AD VITAM

Cinq ans après son Prix du scénario pour A Touch of Sin, le chinois Jia Zhang-ke revient avec une magnifique portrait de femme.​

Pour celles et ceux qui suivent de près la carrière de Jia Zhang-ke (The Word, Still Life, A touch of sin...), le territoire qui s’ouvre ici, a d’abord la forme d’un visage. Celui de Zhao Tao - muse du cinéaste - présente dans tous ses films. Aussi indispensable que Gena Rowlands pour Cassavetes ou Monica Vitti pour Antonioni. Zhao Tao donc. Un visage reconnu et un territoire précis qui se reflète à travers elle, celui du Shanxi, province du nord-est de la Chine dont le cinéaste est originaire. Les films de Jia Zhang-ke, fictions et documentaires, rendent compte des mutations économiques et culturelles du pays : fermeture des mines, des usines, ensevelissement des vallées, délires immobiliers, déplacement de la population... Avec Les éternels, Zhang-ke va plus loin encore, allant jusqu’à puiser dans les entrailles de son propre cinéma pour recomposer le monde qu’il donne à (re)voir. Il utilise en effet, des morceaux ou des rushes de Plaisirs inconnus (2002) et de Still Life (2006). Ces incursions du passé lui permettent de faire ressurgir des lieux aujourd’hui disparus ou défigurés et de redonner à Zhao Tao, une prime jeunesse.
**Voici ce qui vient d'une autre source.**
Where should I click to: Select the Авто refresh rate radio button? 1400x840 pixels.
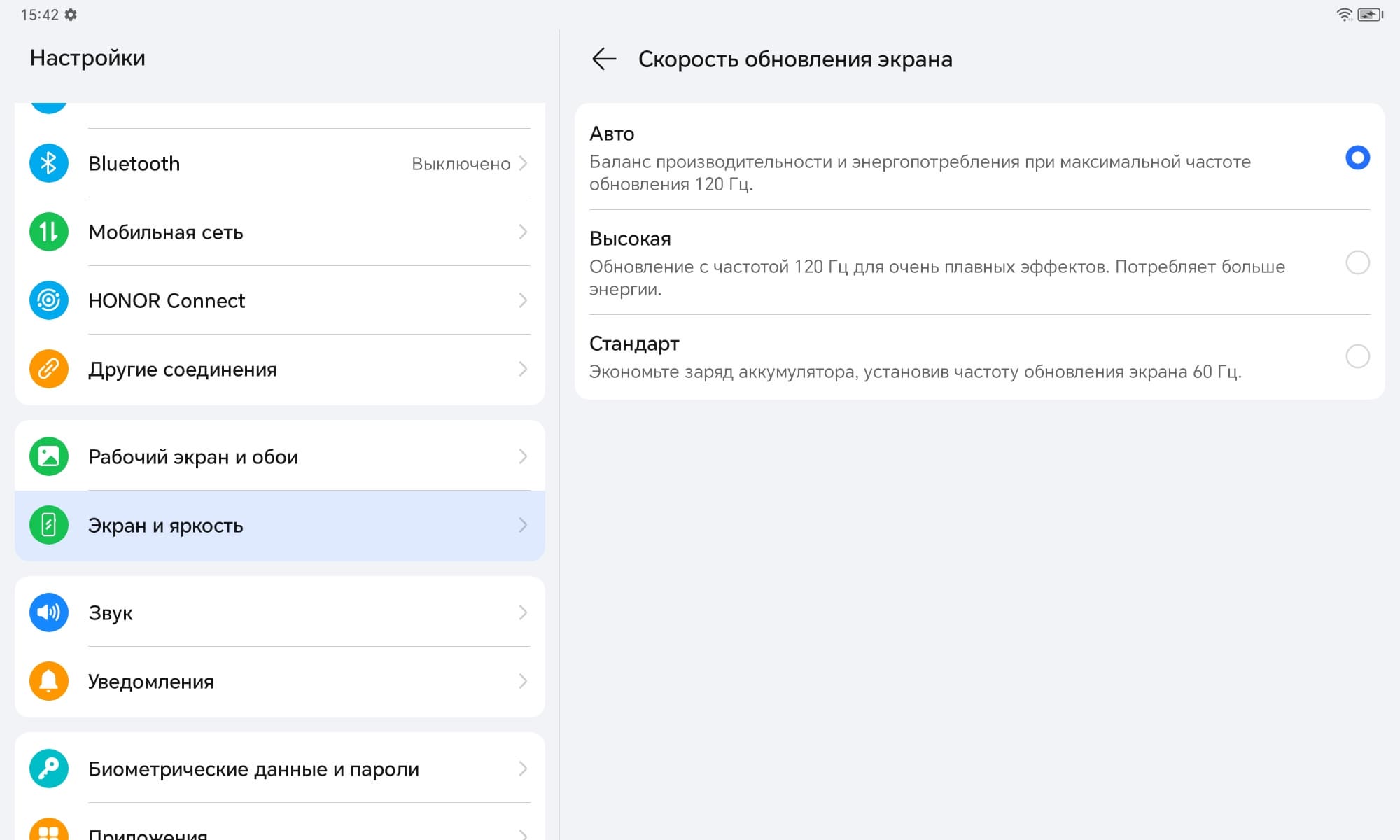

Le récit des Eternels - en lice pour la Palme d’or - débute en 2001 pour s’achever en 2018. Sur près de deux décennies, on suit l’itinéraire d’une femme - compagne d’un petit parrain local – prête à tout sacrifier pour son amant, à commencer par sa liberté. Qiao, n’est pas une victime pour autant, mais une héroïne romantique, maîtresse d’un destin cabossé et heurté qu’elle traverse avec dignité. Face à elle et à sa force de caractère, l’homme de sa vie fait pâle, écrasé par ses propres faiblesses. Dans l’arrière-plan, le pays change, mute, les mentalités aussi, même si tout le monde continue de danser sur le YMCA de Village People pour fêter la nouvelle année.
Sur plus de deux heures, la mise en scène sûre et souveraine de Jia Zhang-ke dessine un itinéraire où la violence, le grotesque, comme le surnaturel peuvent survenir sans heurter la logique apaisé de l’ensemble. Un voyage en train dans la nuit ou la remontée d’un fleuve en cargo prennent des allures de petites épopées qui traduisent les frémissements du monde et une solitude impossible à combler. Au milieu du chaos, Zhao Tao, le visage calme, les gestes gracieux, semble flotter. On la laisse à regret avec la certitude de la retrouver bientôt dans ce même cadre, identique et pourtant jamais tout à fait la même. Un film somme donc, hanté par ses propres spectres cinématographiques. Sublime.